[[ Records for this exercise, beginning ]]
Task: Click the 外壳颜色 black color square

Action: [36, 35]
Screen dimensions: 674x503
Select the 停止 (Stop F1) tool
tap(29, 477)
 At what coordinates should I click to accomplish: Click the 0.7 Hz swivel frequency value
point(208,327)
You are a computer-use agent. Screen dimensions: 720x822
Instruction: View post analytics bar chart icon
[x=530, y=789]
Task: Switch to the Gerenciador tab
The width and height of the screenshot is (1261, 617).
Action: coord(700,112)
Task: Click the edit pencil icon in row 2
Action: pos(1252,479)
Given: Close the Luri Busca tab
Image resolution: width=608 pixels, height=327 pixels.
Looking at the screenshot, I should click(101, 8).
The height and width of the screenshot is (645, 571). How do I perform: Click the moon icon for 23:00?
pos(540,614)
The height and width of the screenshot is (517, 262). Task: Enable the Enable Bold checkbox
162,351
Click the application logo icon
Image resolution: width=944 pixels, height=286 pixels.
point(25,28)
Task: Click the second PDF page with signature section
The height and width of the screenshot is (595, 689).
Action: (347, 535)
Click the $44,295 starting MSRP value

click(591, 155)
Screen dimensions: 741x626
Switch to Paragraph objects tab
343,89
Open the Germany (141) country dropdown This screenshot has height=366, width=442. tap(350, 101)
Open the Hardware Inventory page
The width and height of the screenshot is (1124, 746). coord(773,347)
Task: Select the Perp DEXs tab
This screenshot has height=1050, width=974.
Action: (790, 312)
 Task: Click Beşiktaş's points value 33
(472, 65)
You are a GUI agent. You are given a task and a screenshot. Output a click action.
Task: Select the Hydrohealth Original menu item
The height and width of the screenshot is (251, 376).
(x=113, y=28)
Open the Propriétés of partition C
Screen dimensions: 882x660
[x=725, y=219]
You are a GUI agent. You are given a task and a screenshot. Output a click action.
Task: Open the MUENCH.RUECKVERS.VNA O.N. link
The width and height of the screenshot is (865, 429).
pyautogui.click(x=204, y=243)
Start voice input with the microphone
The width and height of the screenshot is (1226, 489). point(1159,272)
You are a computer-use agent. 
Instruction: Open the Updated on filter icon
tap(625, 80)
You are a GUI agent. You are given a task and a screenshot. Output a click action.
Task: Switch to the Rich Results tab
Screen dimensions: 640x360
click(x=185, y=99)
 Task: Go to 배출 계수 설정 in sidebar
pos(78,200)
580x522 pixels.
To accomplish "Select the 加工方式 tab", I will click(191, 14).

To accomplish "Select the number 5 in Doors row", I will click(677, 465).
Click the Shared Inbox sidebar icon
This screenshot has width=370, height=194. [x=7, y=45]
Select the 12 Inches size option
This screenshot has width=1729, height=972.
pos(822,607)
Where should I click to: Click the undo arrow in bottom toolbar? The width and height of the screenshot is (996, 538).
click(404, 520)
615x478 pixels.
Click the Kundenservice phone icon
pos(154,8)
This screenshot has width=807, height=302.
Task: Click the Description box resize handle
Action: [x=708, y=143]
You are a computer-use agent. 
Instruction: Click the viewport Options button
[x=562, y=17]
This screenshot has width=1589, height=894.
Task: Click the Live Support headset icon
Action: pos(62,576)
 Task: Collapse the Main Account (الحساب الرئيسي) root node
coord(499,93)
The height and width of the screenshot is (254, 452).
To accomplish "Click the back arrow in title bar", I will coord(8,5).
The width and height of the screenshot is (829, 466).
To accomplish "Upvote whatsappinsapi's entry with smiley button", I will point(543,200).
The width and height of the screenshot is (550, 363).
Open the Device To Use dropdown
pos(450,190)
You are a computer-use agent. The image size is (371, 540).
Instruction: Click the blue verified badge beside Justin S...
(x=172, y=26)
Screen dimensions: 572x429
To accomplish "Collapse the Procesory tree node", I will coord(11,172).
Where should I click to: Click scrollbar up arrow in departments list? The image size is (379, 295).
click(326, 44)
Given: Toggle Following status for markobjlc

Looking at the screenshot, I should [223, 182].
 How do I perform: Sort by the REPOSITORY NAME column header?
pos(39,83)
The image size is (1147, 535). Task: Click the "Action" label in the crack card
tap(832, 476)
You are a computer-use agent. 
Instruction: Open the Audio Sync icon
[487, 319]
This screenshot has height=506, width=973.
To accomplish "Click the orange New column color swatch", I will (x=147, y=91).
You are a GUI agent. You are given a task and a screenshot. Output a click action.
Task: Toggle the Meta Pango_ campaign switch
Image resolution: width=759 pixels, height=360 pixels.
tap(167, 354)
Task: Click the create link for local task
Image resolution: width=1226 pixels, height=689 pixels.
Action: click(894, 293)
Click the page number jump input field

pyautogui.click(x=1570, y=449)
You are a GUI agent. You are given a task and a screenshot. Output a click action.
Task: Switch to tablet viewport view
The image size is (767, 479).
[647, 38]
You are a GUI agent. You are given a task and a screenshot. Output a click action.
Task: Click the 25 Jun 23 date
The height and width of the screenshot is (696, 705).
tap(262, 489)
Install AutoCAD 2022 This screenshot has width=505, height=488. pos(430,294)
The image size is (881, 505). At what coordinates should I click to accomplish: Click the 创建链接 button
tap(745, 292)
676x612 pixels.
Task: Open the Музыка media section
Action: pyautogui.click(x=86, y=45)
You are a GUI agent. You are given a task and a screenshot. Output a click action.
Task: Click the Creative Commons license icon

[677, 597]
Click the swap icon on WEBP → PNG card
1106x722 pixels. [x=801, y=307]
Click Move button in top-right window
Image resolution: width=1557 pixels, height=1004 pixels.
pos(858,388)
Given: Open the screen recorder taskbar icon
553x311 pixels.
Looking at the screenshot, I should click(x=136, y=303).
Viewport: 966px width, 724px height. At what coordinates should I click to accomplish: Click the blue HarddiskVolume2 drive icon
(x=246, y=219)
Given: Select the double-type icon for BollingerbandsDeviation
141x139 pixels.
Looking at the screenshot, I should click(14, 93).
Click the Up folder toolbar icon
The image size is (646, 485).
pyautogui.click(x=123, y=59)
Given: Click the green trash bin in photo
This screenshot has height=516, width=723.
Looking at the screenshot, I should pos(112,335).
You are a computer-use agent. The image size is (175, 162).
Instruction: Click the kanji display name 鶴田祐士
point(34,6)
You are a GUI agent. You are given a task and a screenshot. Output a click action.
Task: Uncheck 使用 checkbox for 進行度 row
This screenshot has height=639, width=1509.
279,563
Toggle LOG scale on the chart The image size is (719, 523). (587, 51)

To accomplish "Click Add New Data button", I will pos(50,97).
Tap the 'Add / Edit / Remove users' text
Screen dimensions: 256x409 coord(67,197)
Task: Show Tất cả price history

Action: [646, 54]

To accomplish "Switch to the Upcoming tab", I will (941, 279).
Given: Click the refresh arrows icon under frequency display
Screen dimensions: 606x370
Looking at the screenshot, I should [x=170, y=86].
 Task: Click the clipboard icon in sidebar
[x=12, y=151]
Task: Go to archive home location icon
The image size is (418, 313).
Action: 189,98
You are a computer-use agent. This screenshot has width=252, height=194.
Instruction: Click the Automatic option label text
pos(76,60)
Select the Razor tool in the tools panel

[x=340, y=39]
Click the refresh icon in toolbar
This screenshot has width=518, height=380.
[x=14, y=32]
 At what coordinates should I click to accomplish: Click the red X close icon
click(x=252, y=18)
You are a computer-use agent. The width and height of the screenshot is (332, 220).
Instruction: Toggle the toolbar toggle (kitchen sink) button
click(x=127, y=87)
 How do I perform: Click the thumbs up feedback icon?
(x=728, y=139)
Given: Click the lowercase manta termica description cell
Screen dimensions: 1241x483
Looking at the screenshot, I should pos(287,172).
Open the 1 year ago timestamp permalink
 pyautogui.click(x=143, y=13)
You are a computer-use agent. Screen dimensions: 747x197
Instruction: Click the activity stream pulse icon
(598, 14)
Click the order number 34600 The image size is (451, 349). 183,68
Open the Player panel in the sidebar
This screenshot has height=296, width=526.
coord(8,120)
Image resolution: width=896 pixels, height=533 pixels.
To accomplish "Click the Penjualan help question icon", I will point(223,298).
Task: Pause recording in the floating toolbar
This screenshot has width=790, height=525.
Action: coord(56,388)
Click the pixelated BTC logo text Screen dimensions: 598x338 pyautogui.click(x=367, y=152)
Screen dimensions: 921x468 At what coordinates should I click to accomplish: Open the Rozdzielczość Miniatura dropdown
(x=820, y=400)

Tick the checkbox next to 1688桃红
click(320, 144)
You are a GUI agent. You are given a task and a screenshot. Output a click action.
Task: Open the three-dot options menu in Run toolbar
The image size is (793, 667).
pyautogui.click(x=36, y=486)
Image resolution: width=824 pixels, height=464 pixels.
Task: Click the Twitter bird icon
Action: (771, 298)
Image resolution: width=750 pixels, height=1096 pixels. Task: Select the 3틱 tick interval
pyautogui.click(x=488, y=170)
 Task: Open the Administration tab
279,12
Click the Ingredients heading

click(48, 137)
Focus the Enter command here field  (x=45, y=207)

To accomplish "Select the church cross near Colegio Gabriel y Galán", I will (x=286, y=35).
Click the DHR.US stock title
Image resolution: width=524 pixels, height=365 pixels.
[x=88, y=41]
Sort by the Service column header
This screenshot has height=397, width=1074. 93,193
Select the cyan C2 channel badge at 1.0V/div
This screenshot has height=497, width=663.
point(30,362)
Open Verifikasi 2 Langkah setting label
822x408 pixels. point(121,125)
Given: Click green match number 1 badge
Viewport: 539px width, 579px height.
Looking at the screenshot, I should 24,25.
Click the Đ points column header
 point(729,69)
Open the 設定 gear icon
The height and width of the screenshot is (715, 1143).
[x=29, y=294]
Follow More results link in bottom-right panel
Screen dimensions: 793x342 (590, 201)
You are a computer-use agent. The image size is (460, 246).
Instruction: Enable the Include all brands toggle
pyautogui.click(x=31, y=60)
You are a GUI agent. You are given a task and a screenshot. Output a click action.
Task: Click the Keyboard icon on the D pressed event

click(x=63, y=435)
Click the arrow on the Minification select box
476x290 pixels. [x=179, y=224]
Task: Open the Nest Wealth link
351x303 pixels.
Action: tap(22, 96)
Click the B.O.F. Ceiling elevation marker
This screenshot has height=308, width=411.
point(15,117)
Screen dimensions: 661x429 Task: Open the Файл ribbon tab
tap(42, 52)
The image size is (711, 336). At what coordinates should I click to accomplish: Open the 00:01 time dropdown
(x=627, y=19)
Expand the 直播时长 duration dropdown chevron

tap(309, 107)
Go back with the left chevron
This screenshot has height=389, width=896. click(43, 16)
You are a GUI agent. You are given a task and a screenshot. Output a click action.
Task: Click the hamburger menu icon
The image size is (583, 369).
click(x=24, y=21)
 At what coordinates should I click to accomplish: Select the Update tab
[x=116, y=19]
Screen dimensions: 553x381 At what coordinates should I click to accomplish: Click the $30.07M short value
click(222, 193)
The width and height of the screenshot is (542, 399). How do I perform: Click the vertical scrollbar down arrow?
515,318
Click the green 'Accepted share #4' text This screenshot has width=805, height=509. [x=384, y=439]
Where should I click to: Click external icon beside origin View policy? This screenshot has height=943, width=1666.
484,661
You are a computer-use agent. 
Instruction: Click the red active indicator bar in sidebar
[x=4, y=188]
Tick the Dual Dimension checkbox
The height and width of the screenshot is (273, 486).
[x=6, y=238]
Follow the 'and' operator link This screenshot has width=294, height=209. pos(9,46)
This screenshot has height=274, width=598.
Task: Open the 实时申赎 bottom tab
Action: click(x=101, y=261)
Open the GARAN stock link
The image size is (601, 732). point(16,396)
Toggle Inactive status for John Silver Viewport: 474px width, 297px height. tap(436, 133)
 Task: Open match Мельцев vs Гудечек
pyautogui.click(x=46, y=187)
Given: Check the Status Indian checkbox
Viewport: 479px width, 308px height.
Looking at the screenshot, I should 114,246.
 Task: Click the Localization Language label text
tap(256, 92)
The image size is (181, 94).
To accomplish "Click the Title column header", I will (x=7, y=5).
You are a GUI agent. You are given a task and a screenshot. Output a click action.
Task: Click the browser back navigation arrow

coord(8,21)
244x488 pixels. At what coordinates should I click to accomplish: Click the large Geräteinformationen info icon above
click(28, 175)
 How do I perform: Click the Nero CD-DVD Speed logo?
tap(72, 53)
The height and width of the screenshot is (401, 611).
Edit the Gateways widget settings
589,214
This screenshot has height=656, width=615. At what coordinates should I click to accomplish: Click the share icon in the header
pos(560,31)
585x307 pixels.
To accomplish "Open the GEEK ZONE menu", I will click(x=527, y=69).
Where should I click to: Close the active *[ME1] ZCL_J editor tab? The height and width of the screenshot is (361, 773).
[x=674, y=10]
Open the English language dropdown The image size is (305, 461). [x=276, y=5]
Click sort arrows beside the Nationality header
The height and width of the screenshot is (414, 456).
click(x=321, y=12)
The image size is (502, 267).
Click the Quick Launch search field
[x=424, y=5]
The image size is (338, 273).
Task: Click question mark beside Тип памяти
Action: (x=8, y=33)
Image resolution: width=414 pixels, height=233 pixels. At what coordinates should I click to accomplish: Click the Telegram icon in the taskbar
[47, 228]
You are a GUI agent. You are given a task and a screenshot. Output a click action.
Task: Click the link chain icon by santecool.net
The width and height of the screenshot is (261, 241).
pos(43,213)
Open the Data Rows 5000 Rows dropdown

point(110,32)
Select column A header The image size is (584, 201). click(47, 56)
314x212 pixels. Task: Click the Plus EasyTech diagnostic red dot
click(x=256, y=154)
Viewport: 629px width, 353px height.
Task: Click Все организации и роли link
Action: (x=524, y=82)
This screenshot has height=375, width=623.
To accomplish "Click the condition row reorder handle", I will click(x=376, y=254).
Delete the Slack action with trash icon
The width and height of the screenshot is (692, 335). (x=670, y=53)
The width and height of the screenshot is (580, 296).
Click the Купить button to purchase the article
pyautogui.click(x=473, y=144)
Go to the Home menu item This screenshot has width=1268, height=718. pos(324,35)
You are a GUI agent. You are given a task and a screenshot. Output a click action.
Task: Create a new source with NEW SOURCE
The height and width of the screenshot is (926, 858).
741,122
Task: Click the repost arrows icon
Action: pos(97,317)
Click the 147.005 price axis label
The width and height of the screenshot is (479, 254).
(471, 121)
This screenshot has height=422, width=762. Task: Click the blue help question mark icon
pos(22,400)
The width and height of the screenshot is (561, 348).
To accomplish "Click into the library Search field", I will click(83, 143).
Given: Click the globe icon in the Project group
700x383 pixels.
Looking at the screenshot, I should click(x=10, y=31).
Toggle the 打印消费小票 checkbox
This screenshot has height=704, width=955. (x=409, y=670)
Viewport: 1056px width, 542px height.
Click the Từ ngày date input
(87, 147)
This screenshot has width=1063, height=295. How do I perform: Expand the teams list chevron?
[[ Records for this exercise, end ]]
## What to work on
Return exactly the lines above from the line that has "Task: Click the Localization" through the line that has "Open the English", inclusive, and nothing else.

## Exercise solution
 Task: Click the Localization Language label text
tap(256, 92)
The image size is (181, 94).
To accomplish "Click the Title column header", I will (x=7, y=5).
You are a GUI agent. You are given a task and a screenshot. Output a click action.
Task: Click the browser back navigation arrow

coord(8,21)
244x488 pixels. At what coordinates should I click to accomplish: Click the large Geräteinformationen info icon above
click(28, 175)
 How do I perform: Click the Nero CD-DVD Speed logo?
tap(72, 53)
The height and width of the screenshot is (401, 611).
Edit the Gateways widget settings
589,214
This screenshot has height=656, width=615. At what coordinates should I click to accomplish: Click the share icon in the header
pos(560,31)
585x307 pixels.
To accomplish "Open the GEEK ZONE menu", I will click(x=527, y=69).
Where should I click to: Close the active *[ME1] ZCL_J editor tab? The height and width of the screenshot is (361, 773).
[x=674, y=10]
Open the English language dropdown The image size is (305, 461). [x=276, y=5]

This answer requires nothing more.